La jeune fille a tôt fait de le satisfaire.
Le cavalier tient à la remercier, et lui don de quelques pièces qu'il extrait de sa bourse et les lui remet.
Il s'apprête à remonter sur son fidèle étalon, la jeune fille lève son regard vers lui et lui explique que ce puits à l'eau si pure est "un puits à souhaits" et que tous ceux qui, s'y étant désaltérés, y jettent quelques pièces, voient leurs vœux exaucés.

Avant qu'il ait pu ébaucher le moindre geste pour l'en empêcher, la jeune fille laisse tomber dans l'eau toutes les pièces contenues dans ses mains.
Raimbaud II, surpris, lui demande alors pourquoi elle s'est ainsi défaite d'un argent qui aurait, de toute évidence, pu être bien utile à sa famille..
 
- Mon Seigneur, nul n'ignore ici votre départ pour la Croisade.
Je viens de faire dans l'eau du puits le vœu de vous y voir réussir, avec vos compagnons d'armes, la prise d'Antioche et Jérusalem, avant de nous revenir sauf et glorieux.
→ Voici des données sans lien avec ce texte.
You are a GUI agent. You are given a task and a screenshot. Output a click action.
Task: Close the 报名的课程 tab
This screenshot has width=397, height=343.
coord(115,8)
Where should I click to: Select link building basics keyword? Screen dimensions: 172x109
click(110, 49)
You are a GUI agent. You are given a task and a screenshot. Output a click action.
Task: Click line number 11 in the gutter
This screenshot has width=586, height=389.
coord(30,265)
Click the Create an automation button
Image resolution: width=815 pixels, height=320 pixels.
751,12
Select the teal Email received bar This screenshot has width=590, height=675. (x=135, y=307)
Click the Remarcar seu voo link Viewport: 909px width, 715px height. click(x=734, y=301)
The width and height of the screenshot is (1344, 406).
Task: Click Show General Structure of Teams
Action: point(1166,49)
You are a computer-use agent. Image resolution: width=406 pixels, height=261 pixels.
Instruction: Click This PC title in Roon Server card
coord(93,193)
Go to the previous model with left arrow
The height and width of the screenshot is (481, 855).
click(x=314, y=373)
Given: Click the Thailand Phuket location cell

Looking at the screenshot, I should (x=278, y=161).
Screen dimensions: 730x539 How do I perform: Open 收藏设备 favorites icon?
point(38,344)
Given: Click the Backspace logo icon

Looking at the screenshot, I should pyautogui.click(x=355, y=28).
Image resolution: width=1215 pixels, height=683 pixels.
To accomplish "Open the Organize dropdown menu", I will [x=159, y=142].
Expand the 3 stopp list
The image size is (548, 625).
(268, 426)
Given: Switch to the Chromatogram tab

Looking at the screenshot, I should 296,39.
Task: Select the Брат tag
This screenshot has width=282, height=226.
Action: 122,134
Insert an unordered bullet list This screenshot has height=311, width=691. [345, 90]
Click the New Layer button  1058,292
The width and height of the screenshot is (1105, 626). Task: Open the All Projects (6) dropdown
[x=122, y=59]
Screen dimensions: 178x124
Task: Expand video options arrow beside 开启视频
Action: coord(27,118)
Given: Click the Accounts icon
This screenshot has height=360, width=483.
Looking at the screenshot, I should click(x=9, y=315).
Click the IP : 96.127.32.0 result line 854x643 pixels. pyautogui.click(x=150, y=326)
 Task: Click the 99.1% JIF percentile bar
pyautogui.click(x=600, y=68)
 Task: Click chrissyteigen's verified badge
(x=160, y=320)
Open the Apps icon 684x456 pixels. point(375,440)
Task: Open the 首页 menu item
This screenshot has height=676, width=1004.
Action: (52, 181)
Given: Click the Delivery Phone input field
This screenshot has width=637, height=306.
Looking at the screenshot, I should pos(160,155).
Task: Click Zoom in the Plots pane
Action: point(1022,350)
Raimbaud II, aussi interloqué qu'intrigué, inclina la tête, puis reprit résolument sa route...
Après un périlleux voyage au visage de pèlerinage, le Comte d'Orange regagna triomphalement ses propriétés.

Un matin de l'été 1098, il monta à cheval et partit sans but défini, pour se retrouver près du "Clos de l'Escarrat".
Avançant doucement vers la maisonnette, il aperçut Thibaude, penchée sur un ouvrage de broderie, entrelaçant patiemment plumes et laines filées.

Sentant tout à coup un regard posé sur elle, Thibaude releva la tête et son sourire s'épanouit.
Ce sourire qui, dans l'horreur des combats, avait accompagné le valeureux chevalier, mois après mois.
Raimbaud II hissa prestement la jeune fille devant lui sur le dos d'Aldran, et tous trois prirent le chemin que leur réservait la destinée. La passion les unit définitivement jusque dans la mort.

Ils s'aimèrent d'une passion dévorante, ils eurent de nombreux enfants, fruits de cet immense amour et expirèrent dans les bras l'un de l'autre, le même jour terrassés par la terrible épidémie de fièvre qui décima la région.
Même l'eau du puits n'avait pu les sauver. Mais leurs âmes ardentes sont encore présentes au bord de la margelle du puits du " Clos de l'Escarrat ".
Depuis lors, l'eau du puits du Clos de l'Escarrat est restée fameuse par tout le Comté d'Orange et au-delà. ..


La légende dit que leurs âmes ardentes sont encore présentes au bord de la margelle du puits du " Clos de l'Escarrat ".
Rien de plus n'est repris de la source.